MADISON, N.J. — Ragweed and mold are driving increased allergies across America, Quest Diagnostics reported Monday.

In the study, sensitization rates to common ragweed and mold increased the most of the 11 common allergens evaluated over a four-year period. Sensitization to common ragweed grew 15% nationally, while mold grew 12%. By comparison, sensitization to the 11 allergens combined increased 5.8%.

"We believe this is the first large national study to show that the growing prevalence of allergies, suggested by other studies, is largely due to increases in environment-based allergens previously associated with climate change," Quest Diagnostics medical director of immunology Stanley Naides said. "Given concerns about a warming climate, additional research is needed to confirm these findings and assess the possible implications for public health."

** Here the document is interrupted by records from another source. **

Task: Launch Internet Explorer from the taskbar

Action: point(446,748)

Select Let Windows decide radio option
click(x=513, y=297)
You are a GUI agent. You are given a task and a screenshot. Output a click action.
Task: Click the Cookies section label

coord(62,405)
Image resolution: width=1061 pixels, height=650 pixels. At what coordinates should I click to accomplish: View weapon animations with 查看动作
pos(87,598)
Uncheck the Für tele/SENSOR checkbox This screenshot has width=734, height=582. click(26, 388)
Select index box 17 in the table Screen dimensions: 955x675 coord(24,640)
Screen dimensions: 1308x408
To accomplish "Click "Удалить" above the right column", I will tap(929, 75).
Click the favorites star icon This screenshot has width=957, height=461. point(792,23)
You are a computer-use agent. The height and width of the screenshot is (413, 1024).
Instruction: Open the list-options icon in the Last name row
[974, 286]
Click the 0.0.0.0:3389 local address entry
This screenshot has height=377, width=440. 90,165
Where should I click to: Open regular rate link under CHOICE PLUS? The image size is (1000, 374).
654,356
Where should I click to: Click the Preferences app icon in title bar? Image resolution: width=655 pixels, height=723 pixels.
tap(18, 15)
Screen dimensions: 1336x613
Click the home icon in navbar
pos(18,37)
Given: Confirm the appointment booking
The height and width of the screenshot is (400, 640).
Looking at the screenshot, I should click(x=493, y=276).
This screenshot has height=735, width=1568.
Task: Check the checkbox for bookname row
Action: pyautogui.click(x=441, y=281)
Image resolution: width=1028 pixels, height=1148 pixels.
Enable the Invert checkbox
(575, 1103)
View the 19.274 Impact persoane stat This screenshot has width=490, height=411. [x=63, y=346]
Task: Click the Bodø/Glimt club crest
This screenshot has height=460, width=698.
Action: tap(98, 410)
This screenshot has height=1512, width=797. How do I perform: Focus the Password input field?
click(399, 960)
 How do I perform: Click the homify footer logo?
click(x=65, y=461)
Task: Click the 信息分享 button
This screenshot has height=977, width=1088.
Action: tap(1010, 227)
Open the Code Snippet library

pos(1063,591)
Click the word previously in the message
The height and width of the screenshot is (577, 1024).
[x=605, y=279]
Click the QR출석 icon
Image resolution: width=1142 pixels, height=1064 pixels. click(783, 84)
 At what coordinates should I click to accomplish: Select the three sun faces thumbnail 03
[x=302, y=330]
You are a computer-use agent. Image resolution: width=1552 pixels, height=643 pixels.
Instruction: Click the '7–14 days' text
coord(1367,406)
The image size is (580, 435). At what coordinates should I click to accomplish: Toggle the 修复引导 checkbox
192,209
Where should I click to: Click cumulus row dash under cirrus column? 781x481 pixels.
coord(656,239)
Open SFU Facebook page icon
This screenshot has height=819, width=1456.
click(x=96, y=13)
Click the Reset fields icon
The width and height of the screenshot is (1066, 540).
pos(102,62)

Between 10% and 20% of Americans are sensitive to ragweed. Increased exposure to ragweed has been shown to increase an individual’s risk of developing a ragweed allergy or of experiencing more severe allergy symptoms. Research has shown that a warming climate, by promoting longer blooming seasons, may increase both the abundance of certain environmental allergens, including ragweed, in the environment and length of the year during which people are exposed. A study published in March 2011 in the Proceedings of the National Academy of Sciences determined that the ragweed season was nearly a month longer in 2009 than it was in 1995 in certain northern areas of North America, possibly as a result of climate change.

Mold, as a precipitation-affected aeroallergen, also may increase in prevalence with a warmer climate.

The Quest Diagnostics study also ranked the 30 most populous metropolitan areas in the United States for immunoglobulin-E, or IgE, sensitization to ragweed. In the "30 Worst Big Cities for Ragweed" ranking, Phoenix; Las Vegas; Kansas City, Mo.; Riverside-San Bernardino, Calif.; and Dallas showed the highest rates of ragweed sensitization. Miami; San Francisco; Portland, Ore.; Tampa, Fla.; and San Diego showed the lowest. Those cities at the high end of the ranking showed sensitization levels nearly three times higher than those at the low end.

On a regional basis, ragweed sensitization was highest in the Southwest, Great Lakes, and Mountain and Plains states. The investigators theorized that the differences in ragweed sensitization regionally and in the most populous cities may in part be due to longer and more intense ragweed pollen seasons, but they also underscored that the reasons behind these differences are unclear and deserve additional study.

"Considering that the ragweed season traditionally begins in August, Americans suffering from ragweed allergies should expect a very long summer," Naides said. "These individuals, as well as those with other allergies or asthma, should take proactive measures to reduce their exposure to ragweed over the next several months."

The study was based on nearly 14 million test results from more than 2 million patient visits.